I found it however on this visit very still. The little winter brook along broke the quiet with its waters. An aged oak had fallen down and made a quaint bridge over the few inches of width just where the water came through a tiny rocky defile and rushed over a barrier some three inches high. It was interesting and amusing to see how perfectly this Lilliputian stream reproduced the features of their mighty brothers. The long swelling curves of the falling water, the bubbles and the foam, all were there.

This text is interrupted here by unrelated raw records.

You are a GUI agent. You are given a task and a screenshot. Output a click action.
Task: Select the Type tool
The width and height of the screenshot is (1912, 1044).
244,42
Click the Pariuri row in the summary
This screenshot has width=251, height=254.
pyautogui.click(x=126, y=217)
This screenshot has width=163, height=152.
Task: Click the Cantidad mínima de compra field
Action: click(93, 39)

The rocks were as usual at this season centers of botanical interest, because of their covering of lowly plants. The lichens especially were colorful objects. Patches of scarlet cladonia bore their brilliant fruiting organs displayed about the funnel-shaped summit of the blue-green stalk.

Cladonia lichen

Another cladonia with fine branching system of a dull brownish hue had tiny roundish knobs no larger than a small mustard seed. Foliaceous species resembled certain ribboned seaweeds except for the color of their branches which were greenish white above the black on the underside concealed from the light. Some species were bright green, others duller and more olivaceous. The barer and more exposed rocks and boulders often showed circular growths of lichens that adhere closely so that it is impossible to remove them. Their dull grayish colors give an appearance of staining to the rock and are one of the important materials of Nature’s palette in rocky and mountainous regions.

As I turned back to Lansdowne Road, Victoria lay beneath a curtain of gold overarched with purple cloud. The spires and towers of the churches with the castellated masses of office blocks were clearly outlined. The city was transfigured in the light of the sun now near its setting, but for the moment hidden from sight.